Work to be completed.
Reproduce the following lines verbatim, all of them, without changing any character.

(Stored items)
- - - - -

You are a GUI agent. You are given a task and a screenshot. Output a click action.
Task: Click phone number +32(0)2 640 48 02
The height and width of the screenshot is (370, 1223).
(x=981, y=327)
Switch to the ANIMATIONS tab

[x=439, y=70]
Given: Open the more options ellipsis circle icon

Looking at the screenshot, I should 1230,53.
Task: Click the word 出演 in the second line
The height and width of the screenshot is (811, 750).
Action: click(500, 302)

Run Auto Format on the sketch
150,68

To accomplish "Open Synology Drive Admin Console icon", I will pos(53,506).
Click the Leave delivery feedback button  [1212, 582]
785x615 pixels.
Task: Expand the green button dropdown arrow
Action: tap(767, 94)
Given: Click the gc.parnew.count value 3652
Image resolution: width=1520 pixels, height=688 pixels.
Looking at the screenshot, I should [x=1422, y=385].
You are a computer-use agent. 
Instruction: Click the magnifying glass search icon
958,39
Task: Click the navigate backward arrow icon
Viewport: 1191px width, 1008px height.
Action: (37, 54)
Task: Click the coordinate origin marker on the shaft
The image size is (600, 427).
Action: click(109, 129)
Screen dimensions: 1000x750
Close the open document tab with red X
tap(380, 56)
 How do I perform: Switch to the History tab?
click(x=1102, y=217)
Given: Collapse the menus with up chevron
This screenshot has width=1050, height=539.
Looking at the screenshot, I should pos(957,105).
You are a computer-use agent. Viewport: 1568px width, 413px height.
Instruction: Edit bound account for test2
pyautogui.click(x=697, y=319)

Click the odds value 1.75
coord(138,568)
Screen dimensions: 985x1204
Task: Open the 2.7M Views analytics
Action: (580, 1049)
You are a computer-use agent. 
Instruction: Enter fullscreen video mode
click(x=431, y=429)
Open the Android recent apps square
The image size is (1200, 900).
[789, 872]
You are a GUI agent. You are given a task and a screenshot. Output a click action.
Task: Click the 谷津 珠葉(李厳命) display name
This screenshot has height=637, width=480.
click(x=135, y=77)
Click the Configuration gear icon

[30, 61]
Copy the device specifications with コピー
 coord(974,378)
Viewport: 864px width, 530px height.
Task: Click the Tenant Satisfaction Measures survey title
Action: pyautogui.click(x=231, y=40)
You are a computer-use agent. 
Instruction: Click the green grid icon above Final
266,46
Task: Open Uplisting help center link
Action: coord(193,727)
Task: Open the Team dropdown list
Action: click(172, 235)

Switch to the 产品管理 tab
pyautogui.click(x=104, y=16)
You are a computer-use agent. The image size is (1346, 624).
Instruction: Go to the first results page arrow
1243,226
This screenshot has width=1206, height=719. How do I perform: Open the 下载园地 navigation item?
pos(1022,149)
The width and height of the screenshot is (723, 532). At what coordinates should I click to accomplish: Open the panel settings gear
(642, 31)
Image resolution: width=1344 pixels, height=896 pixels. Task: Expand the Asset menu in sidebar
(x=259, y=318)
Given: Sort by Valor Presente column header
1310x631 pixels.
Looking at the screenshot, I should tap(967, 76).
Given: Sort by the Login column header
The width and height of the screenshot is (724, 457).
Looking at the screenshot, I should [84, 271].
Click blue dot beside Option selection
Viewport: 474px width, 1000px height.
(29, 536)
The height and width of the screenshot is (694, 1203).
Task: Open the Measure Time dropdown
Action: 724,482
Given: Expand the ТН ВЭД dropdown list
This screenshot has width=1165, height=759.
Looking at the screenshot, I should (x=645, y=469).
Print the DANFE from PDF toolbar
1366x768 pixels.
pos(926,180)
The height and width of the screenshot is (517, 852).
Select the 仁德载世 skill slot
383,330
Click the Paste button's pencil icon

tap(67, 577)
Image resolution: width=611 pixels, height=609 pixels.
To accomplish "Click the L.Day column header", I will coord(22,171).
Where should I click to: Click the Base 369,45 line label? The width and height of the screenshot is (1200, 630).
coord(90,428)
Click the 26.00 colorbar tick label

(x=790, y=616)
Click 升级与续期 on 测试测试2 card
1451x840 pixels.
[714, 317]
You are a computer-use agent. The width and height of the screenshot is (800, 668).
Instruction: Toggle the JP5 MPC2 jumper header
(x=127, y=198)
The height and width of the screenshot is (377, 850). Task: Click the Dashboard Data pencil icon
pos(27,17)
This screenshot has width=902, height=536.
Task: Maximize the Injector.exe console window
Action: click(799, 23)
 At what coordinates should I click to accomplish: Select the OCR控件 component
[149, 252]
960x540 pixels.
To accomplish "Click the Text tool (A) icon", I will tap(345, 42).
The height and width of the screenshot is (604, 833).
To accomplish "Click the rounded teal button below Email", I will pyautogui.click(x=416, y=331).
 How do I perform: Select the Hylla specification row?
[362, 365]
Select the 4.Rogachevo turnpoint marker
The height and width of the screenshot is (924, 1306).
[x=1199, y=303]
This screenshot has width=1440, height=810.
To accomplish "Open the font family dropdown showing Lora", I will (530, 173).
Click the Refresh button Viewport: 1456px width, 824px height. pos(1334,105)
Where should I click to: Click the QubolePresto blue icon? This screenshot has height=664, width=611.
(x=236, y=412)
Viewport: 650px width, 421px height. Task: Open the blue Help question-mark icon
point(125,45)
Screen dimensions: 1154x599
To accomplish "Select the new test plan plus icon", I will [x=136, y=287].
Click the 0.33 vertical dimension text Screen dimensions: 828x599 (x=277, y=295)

- - - - -

Task solution.
You are a GUI agent. You are given a task and a screenshot. Output a click action.
Task: Click phone number +32(0)2 640 48 02
The height and width of the screenshot is (370, 1223).
(x=981, y=327)
Switch to the ANIMATIONS tab

[x=439, y=70]
Given: Open the more options ellipsis circle icon

Looking at the screenshot, I should 1230,53.
Task: Click the word 出演 in the second line
The height and width of the screenshot is (811, 750).
Action: click(500, 302)

Run Auto Format on the sketch
150,68

To accomplish "Open Synology Drive Admin Console icon", I will pos(53,506).
Click the Leave delivery feedback button  [1212, 582]
785x615 pixels.
Task: Expand the green button dropdown arrow
Action: tap(767, 94)
Given: Click the gc.parnew.count value 3652
Image resolution: width=1520 pixels, height=688 pixels.
Looking at the screenshot, I should [x=1422, y=385].
You are a computer-use agent. 
Instruction: Click the magnifying glass search icon
958,39
Task: Click the navigate backward arrow icon
Viewport: 1191px width, 1008px height.
Action: (37, 54)
Task: Click the coordinate origin marker on the shaft
The image size is (600, 427).
Action: click(109, 129)
Screen dimensions: 1000x750
Close the open document tab with red X
tap(380, 56)
 How do I perform: Switch to the History tab?
click(x=1102, y=217)
Given: Collapse the menus with up chevron
This screenshot has width=1050, height=539.
Looking at the screenshot, I should pos(957,105).
You are a computer-use agent. Viewport: 1568px width, 413px height.
Instruction: Edit bound account for test2
pyautogui.click(x=697, y=319)

Click the odds value 1.75
coord(138,568)
Screen dimensions: 985x1204
Task: Open the 2.7M Views analytics
Action: (580, 1049)
You are a computer-use agent. 
Instruction: Enter fullscreen video mode
click(x=431, y=429)
Open the Android recent apps square
The image size is (1200, 900).
[789, 872]
You are a GUI agent. You are given a task and a screenshot. Output a click action.
Task: Click the 谷津 珠葉(李厳命) display name
This screenshot has height=637, width=480.
click(x=135, y=77)
Click the Configuration gear icon

[30, 61]
Copy the device specifications with コピー
 coord(974,378)
Viewport: 864px width, 530px height.
Task: Click the Tenant Satisfaction Measures survey title
Action: pyautogui.click(x=231, y=40)
You are a computer-use agent. 
Instruction: Click the green grid icon above Final
266,46
Task: Open Uplisting help center link
Action: coord(193,727)
Task: Open the Team dropdown list
Action: click(172, 235)

Switch to the 产品管理 tab
pyautogui.click(x=104, y=16)
You are a computer-use agent. The image size is (1346, 624).
Instruction: Go to the first results page arrow
1243,226
This screenshot has width=1206, height=719. How do I perform: Open the 下载园地 navigation item?
pos(1022,149)
The width and height of the screenshot is (723, 532). At what coordinates should I click to accomplish: Open the panel settings gear
(642, 31)
Image resolution: width=1344 pixels, height=896 pixels. Task: Expand the Asset menu in sidebar
(x=259, y=318)
Given: Sort by Valor Presente column header
1310x631 pixels.
Looking at the screenshot, I should tap(967, 76).
Given: Sort by the Login column header
The width and height of the screenshot is (724, 457).
Looking at the screenshot, I should [84, 271].
Click blue dot beside Option selection
Viewport: 474px width, 1000px height.
(29, 536)
The height and width of the screenshot is (694, 1203).
Task: Open the Measure Time dropdown
Action: 724,482
Given: Expand the ТН ВЭД dropdown list
This screenshot has width=1165, height=759.
Looking at the screenshot, I should (x=645, y=469).
Print the DANFE from PDF toolbar
1366x768 pixels.
pos(926,180)
The height and width of the screenshot is (517, 852).
Select the 仁德载世 skill slot
383,330
Click the Paste button's pencil icon

tap(67, 577)
Image resolution: width=611 pixels, height=609 pixels.
To accomplish "Click the L.Day column header", I will coord(22,171).
Where should I click to: Click the Base 369,45 line label? The width and height of the screenshot is (1200, 630).
coord(90,428)
Click the 26.00 colorbar tick label

(x=790, y=616)
Click 升级与续期 on 测试测试2 card
1451x840 pixels.
[714, 317]
You are a computer-use agent. The width and height of the screenshot is (800, 668).
Instruction: Toggle the JP5 MPC2 jumper header
(x=127, y=198)
The height and width of the screenshot is (377, 850). Task: Click the Dashboard Data pencil icon
pos(27,17)
This screenshot has width=902, height=536.
Task: Maximize the Injector.exe console window
Action: click(799, 23)
 At what coordinates should I click to accomplish: Select the OCR控件 component
[149, 252]
960x540 pixels.
To accomplish "Click the Text tool (A) icon", I will tap(345, 42).
The height and width of the screenshot is (604, 833).
To accomplish "Click the rounded teal button below Email", I will pyautogui.click(x=416, y=331).
 How do I perform: Select the Hylla specification row?
[362, 365]
Select the 4.Rogachevo turnpoint marker
The height and width of the screenshot is (924, 1306).
[x=1199, y=303]
This screenshot has width=1440, height=810.
To accomplish "Open the font family dropdown showing Lora", I will (530, 173).
Click the Refresh button Viewport: 1456px width, 824px height. pos(1334,105)
Where should I click to: Click the QubolePresto blue icon? This screenshot has height=664, width=611.
(x=236, y=412)
Viewport: 650px width, 421px height. Task: Open the blue Help question-mark icon
point(125,45)
Screen dimensions: 1154x599
To accomplish "Select the new test plan plus icon", I will [x=136, y=287].
Click the 0.33 vertical dimension text Screen dimensions: 828x599 (x=277, y=295)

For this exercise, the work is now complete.